Un modelo de lenguaje instruido consta de dos componentes. Por una parte, el propio modelo de lenguaje: un modelo capaz de crear texto, es decir, capaz de unir la siguiente palabra a un texto a medio componer y así completarlo, para crear un texto que deberá ser necesariamente coherente, gramaticalmente correcto y cuyo contenido deberá estar dotado de sentido; es decir, deberá reflejar un conocimiento general del mundo. Por otra parte, el modelo de lenguaje instruido es capaz de comprender lo que le pide la persona usuaria y de ofrecer resultados que respondan adecuadamente a dichas peticiones. Es un modelo, por tanto, capaz de responder a las peticiones de la persona usuaria.
“Uno de los objetivos del proyecto Linguatec-IA es crear un modelo de lenguaje instruido para el occitano —explica Xabier Arregi, investigador del centro HiTZ—. Para ello, primero empezamos a recopilar datos del occitano. Recopilamos los pocos datos con los que contábamos y los ordenamos. Digo pocos porque el occitano cuenta con muy pocos datos si lo comparamos con las lenguas mayoritarias. Además, tuvimos una dificultad adicional, ya que el occitano tiene muchas variantes dialectales y carece de una lengua estándar, lo que complica considerablemente este proceso y todos los pasos posteriores”.
Una vez recopilados los datos, se inició la fase experimental, es decir, las labores de entrenamiento para crear modelos. Para ello, “utilizamos la misma estrategia que hemos usado para el euskera: nos hemos basado en un modelo de lenguaje ya elaborado anteriormente. Decidimos utilizar el modelo Llama 3.1, un modelo multilingüe, pero que sabe principalmente inglés. Eso nos permitió partir de dicho modelo y seguir entrenándolo para que mostrara también contenidos o textos en occitano”.

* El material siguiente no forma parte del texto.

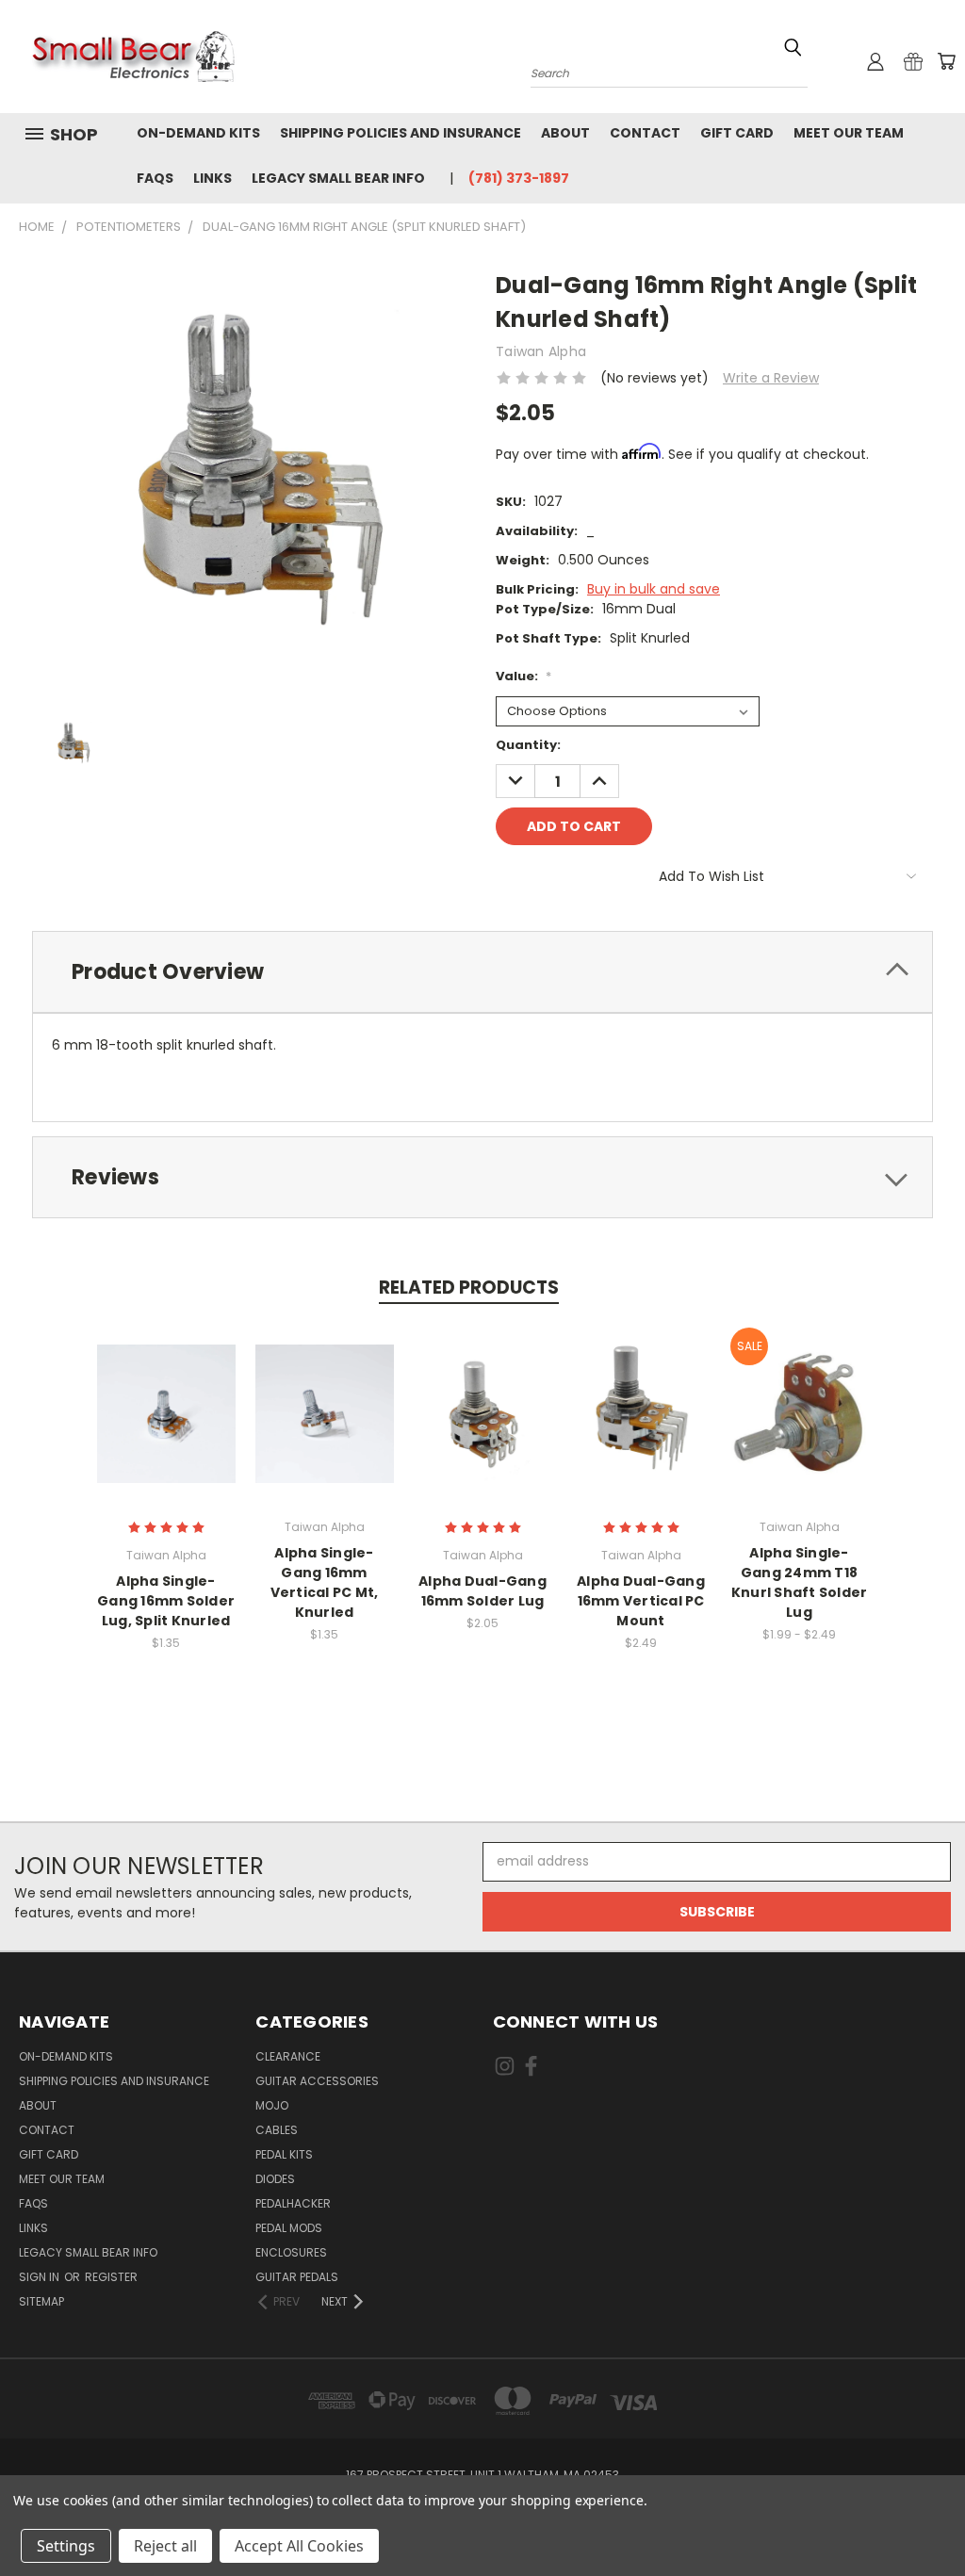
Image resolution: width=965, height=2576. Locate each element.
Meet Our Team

El equipo investigador ha realizado dos pruebas diferentes. “Se podría decir que para crear el modelo instruido del occitano hemos utilizado un método usado por el centro Orai de Elhuyar y otro usado por el centro Hitz. Por lo tanto, hemos creado los dos primeros modelos de lenguaje instruidos a partir de esos dos experimentos”, añade Arregi. Dichos modelos son, de alguna manera, resultados de laboratorio y “ahora estamos evaluando su capacidad para completar de forma satisfactoria las tareas que les pedimos. En este momento nos encontramos en esa fase de evaluación, comprobando, por ejemplo, cómo funcionan con la traducción automática”, explica Arregi.